* **목표**: 아래 행을 모두 다시 쓰면서 "location" 부분을 전부 "position" 부분으로 바꾸고 나머지는 그대로 두세요. 그림은 결과에서 빼 주세요.

* **포인팅 데이터 행**:
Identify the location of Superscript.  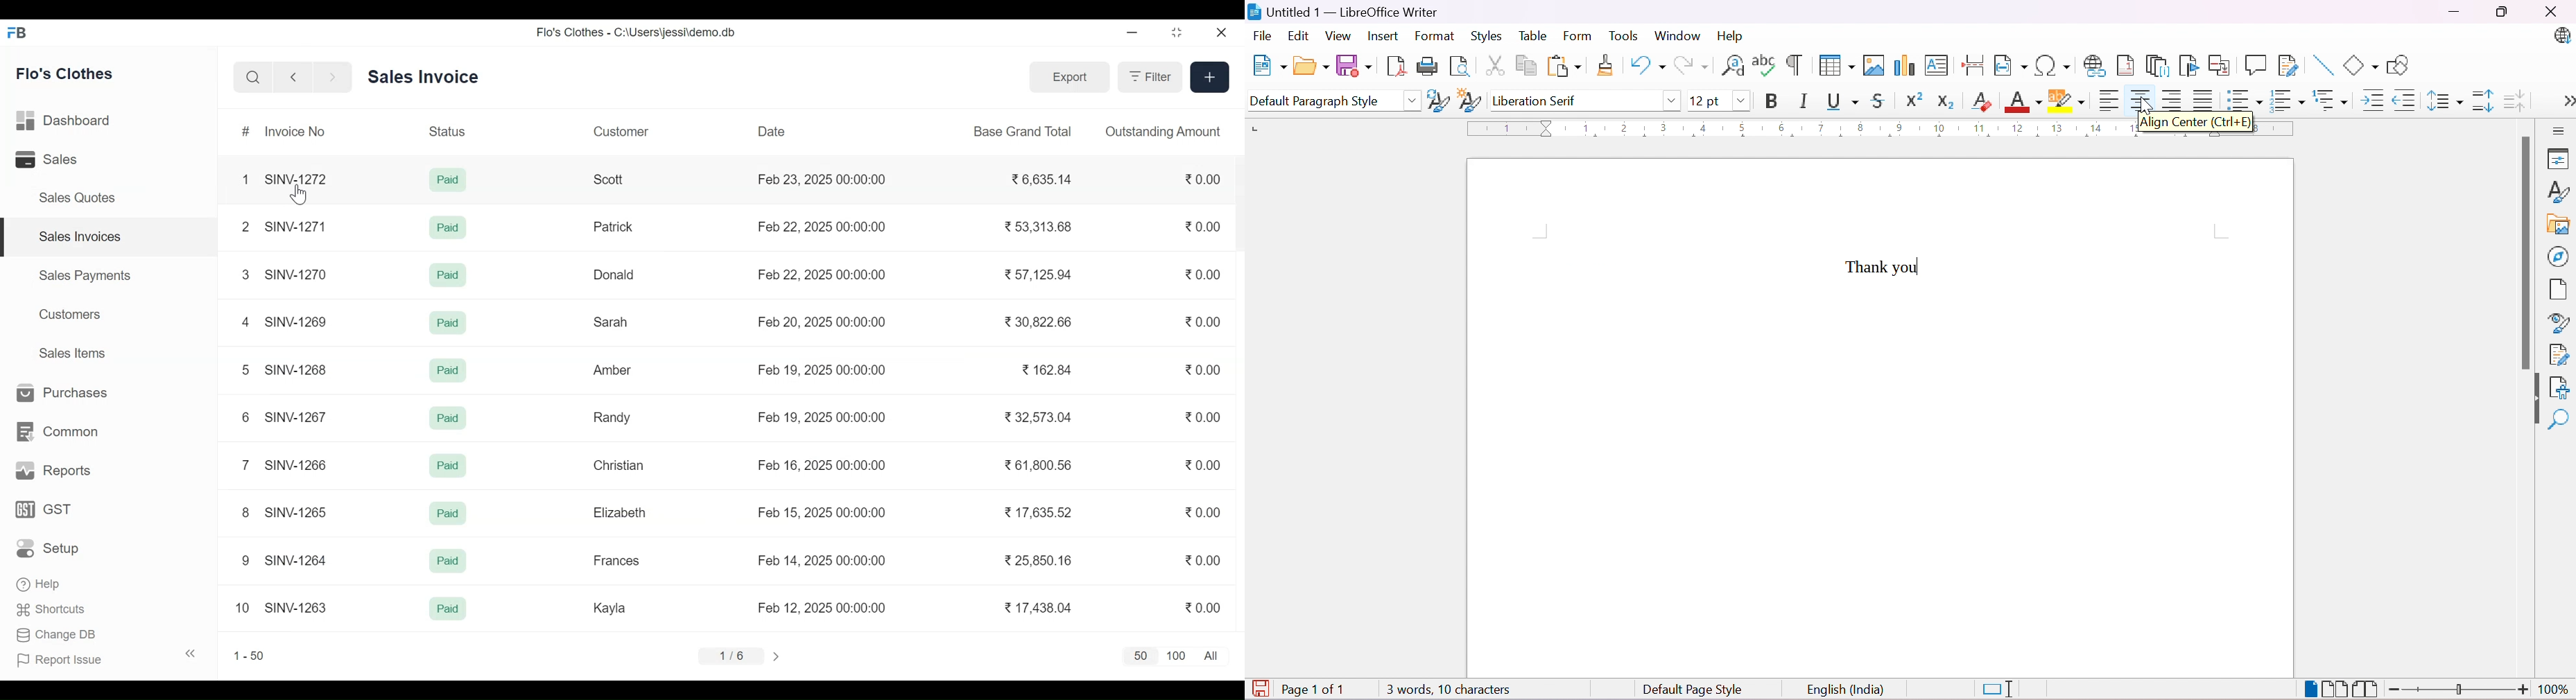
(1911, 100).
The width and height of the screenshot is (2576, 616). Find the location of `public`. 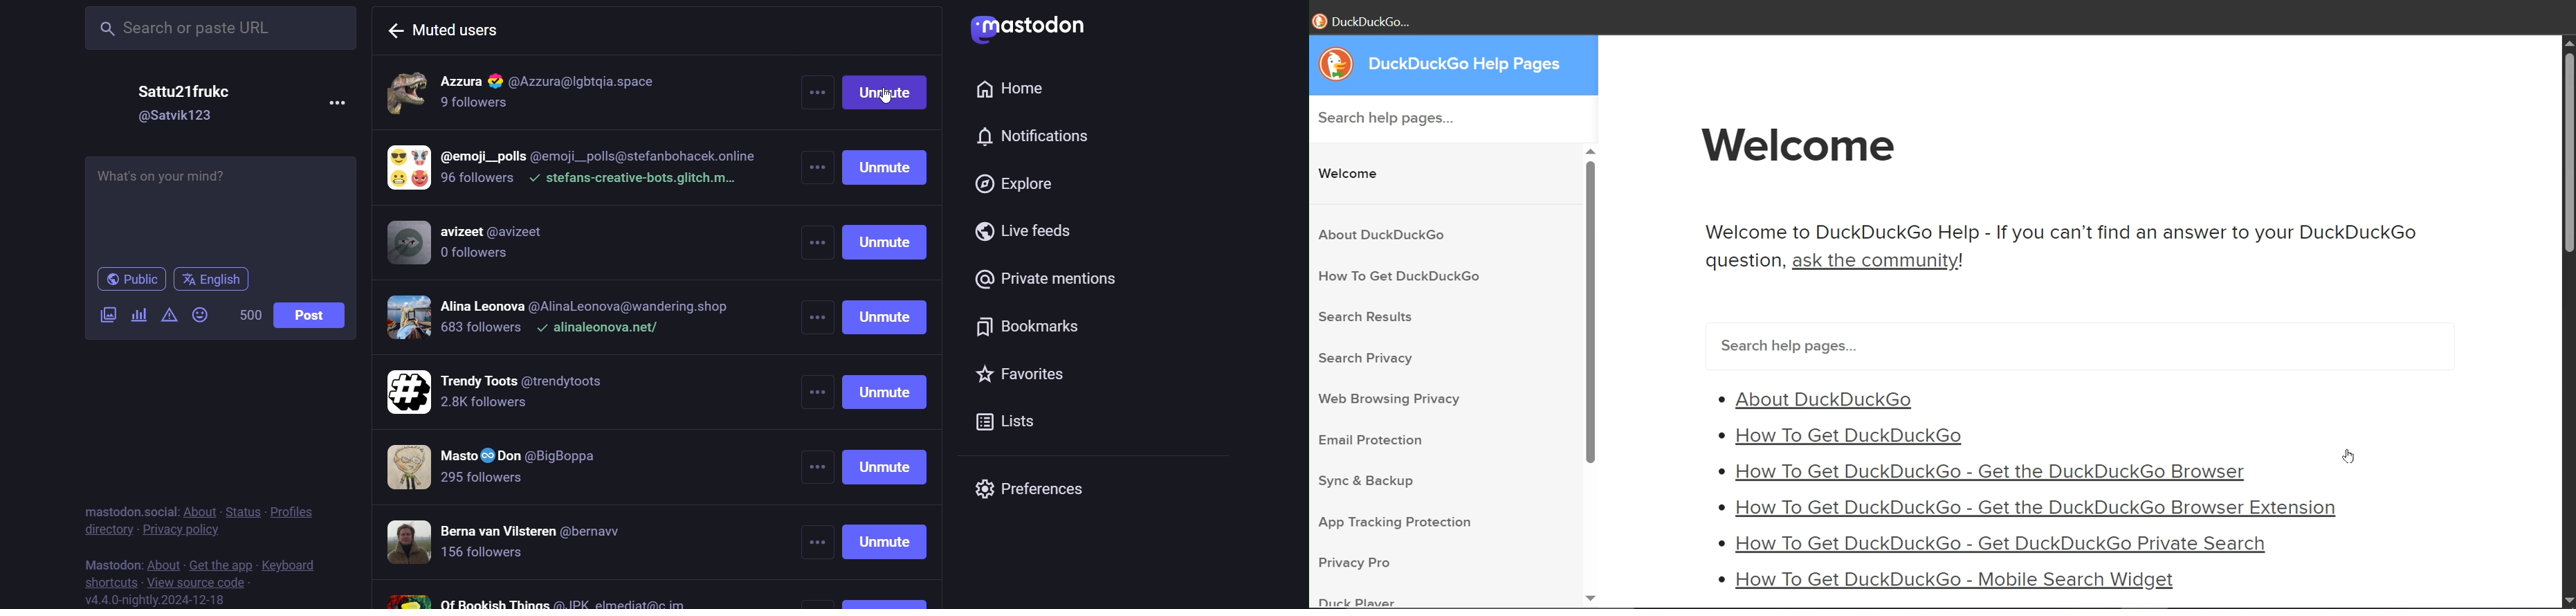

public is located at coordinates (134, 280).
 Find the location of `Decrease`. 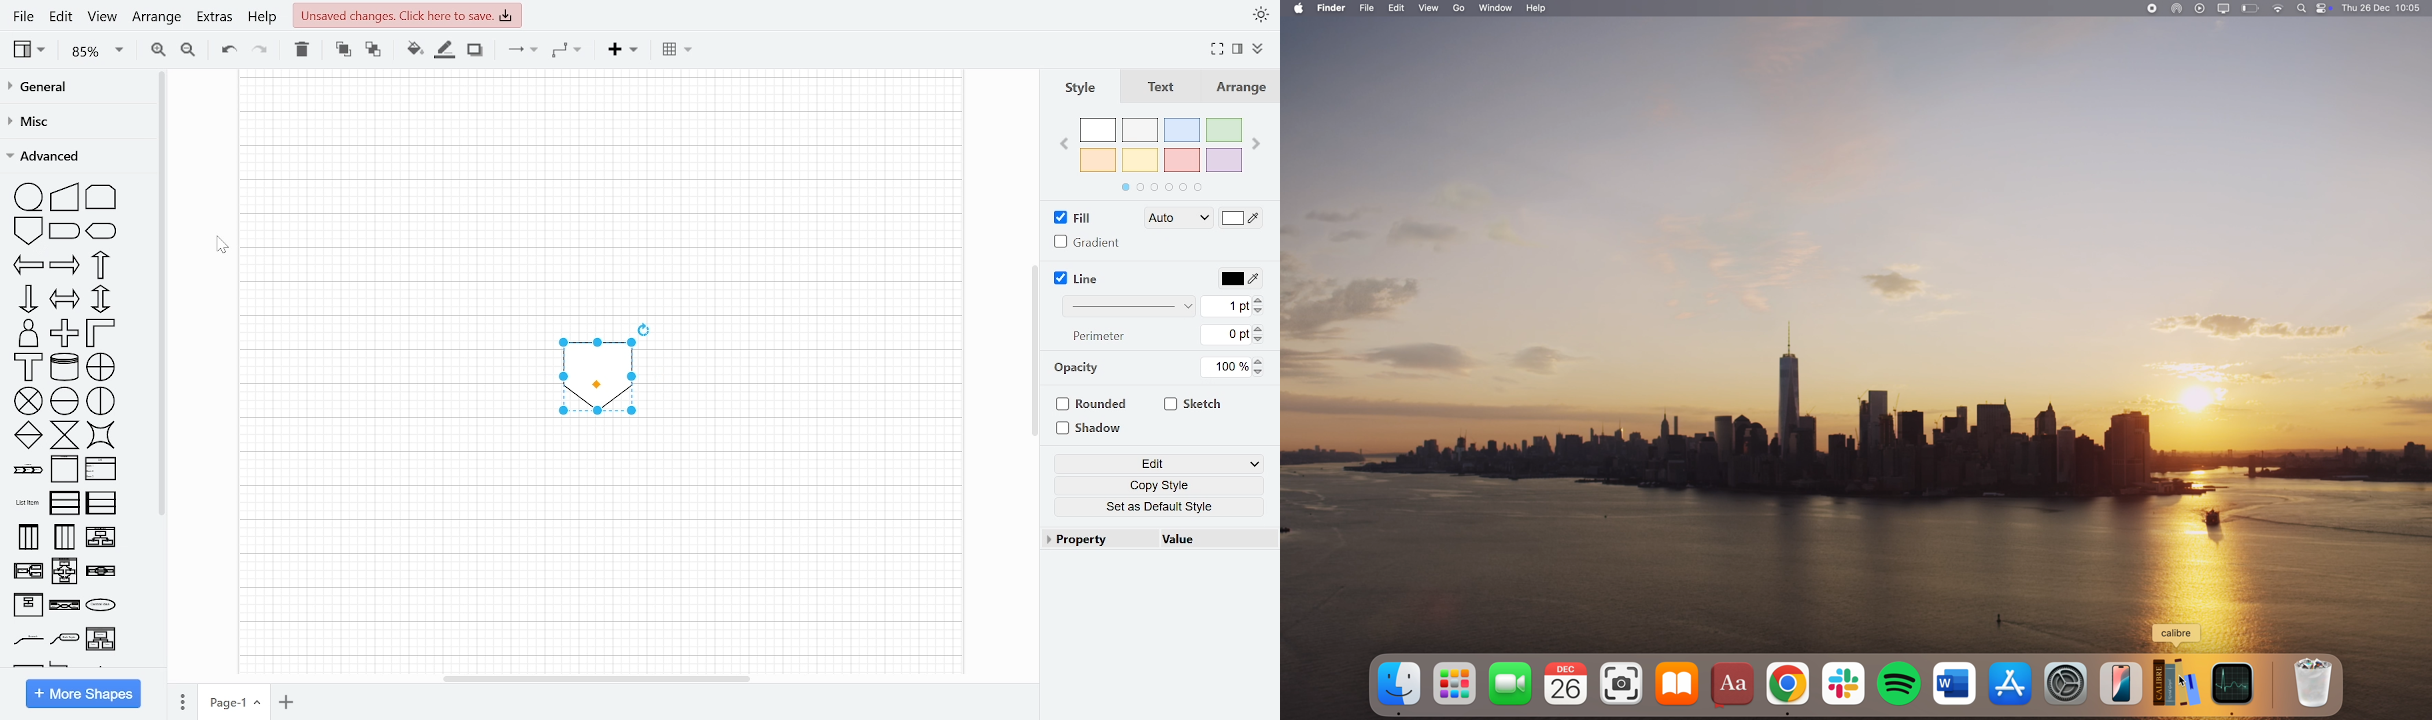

* **출력 결과**:
Identify the position of Superscript.  
(1911, 100).
The width and height of the screenshot is (2576, 616). Find the position of `public`. 

public is located at coordinates (134, 280).
 Find the position of `Decrease`. 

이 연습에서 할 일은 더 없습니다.